The answer seems to be held in the fact that the Jews accepted a dual method of determining dates. The northern Jews, from which Jesus and the disciples were from, and the Pharisees held to a system that counted dates from sunrise to sunrise. The southern Jews, including Jerusalem, and the Sadducees (which included many of the priests) calculated dates from sunset to sunset. This dual system certainly caused some confusion, but it also helped out in very practical ways. On Passover for example, it actually allowed two periods of time over which all the sacrifices could be made.
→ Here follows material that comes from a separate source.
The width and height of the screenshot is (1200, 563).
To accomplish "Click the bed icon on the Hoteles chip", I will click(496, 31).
It may have also helped reduce both regional and religious clashes between the two groups.

Jesus and the disciples held Passover according to the Galilean reckoning by which Nisan 14 began at sunrise on Thursday. This is the perspective taken by Matthew, Mark, and Luke. John (who was a priest) takes the perspective of Jerusalem Jews and calculates Nisan 14 as starting on Thursday evening and ending on Friday evening. The result of this is that Jesus celebrates Passover on Thursday and is Himself crucified as the final Passover lamb on Friday. Passover from that time on has been, as John MacArthur put it so well, “a remnant of a of a bygone economy, an extinct dispensation, and expired covenant… a religious relic.” It is the shadow of the reality that came with Christ.
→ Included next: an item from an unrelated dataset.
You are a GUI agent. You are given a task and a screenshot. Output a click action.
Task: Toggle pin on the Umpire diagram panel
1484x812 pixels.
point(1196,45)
This new memorial meal will not just look back into time to something that was done, but it will also look forward in time to something that will be done. Verse 29, But I say to you, “I will not drink of this fruit of the vine from now on until that day when I drink it new with you in My Father’s kingdom.” Those who place their trust in Jesus are also promised that they will one day be with Jesus in His Father’s kingdom and share the cup with Him. The phrase, “fruit of the vine,” is a Jewish colloquialism for wine. What a wonderful day that will be when we are with Jesus in His kingdom. We will not have these frail and failing bodies, but glorified bodies. Our struggle against sin will be ended for our sanctification will be complete. We will even be able to enjoy wine with our savior without any fear of it being abused as it is now.

After the Passover meal was ended they completed in the traditional fashion, with a hymn, probably Psalm 118, the last Psalm of the Hallel. The first four lines of which say, Give thanks to the LORD, for He is good; For His lovingkindness is everlasting. Oh let Israel say, “His lovingkindness is everlasting.” Oh let the house of Aaron say, “His lovingkindness is everlasting.” Oh let those who fear the LORD say, “His lovingkindness is everlasting.” Can you say that this morning?
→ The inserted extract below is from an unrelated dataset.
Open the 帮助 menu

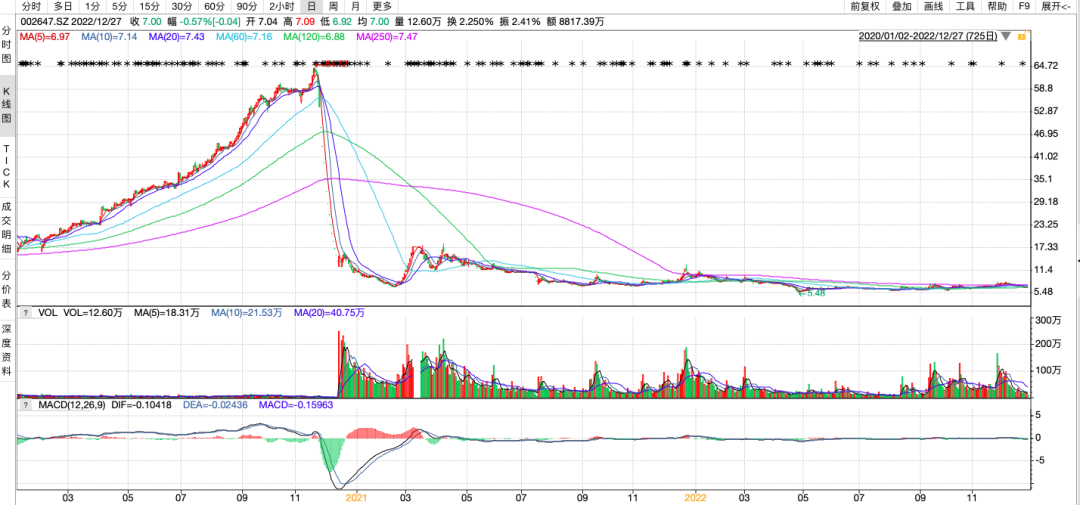tap(997, 6)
Throughout the Old Testament we find animals being sacrificed for man’s sin. God did it when He clothed Adam & Eve after their fall into sin. Abel did it and received God’s favor. Job did it for himself and on behalf of his family. Abraham rejoiced when God provided the ram caught in the thicket as a substitute for his son. Israel did it at the first Passover. It was part of the Mosaic Law. But God ended the sacrificial system with Jesus, the final Passover lamb, the final sacrifice.

In a few minutes we are going to celebrate this memorial meal which we call the Lord’s Supper. But before we do we want to give you an opportunity to reflect and examine yourselves as Scripture admonishes us to do. If you know the Lord Jesus Christ as your Lord you are welcome to join in this celebration with us. If you do not, we would ask you to just quietly pass the elements along without taking anything for the would mean nothing to you and you would actually be bringing upon yourself God’s judgment against you. But you can become a Christian right now where you seat if you will use the next few minutes to confess to God that you are sinful, that you want His forgiveness, and that you do believe the death of Jesus, God in human flesh, on the cross is sufficient payment for your sins. Tell God that you want to follow Christ and you want the Holy Spirit to indwell you. He will keep His promises and answer that prayer.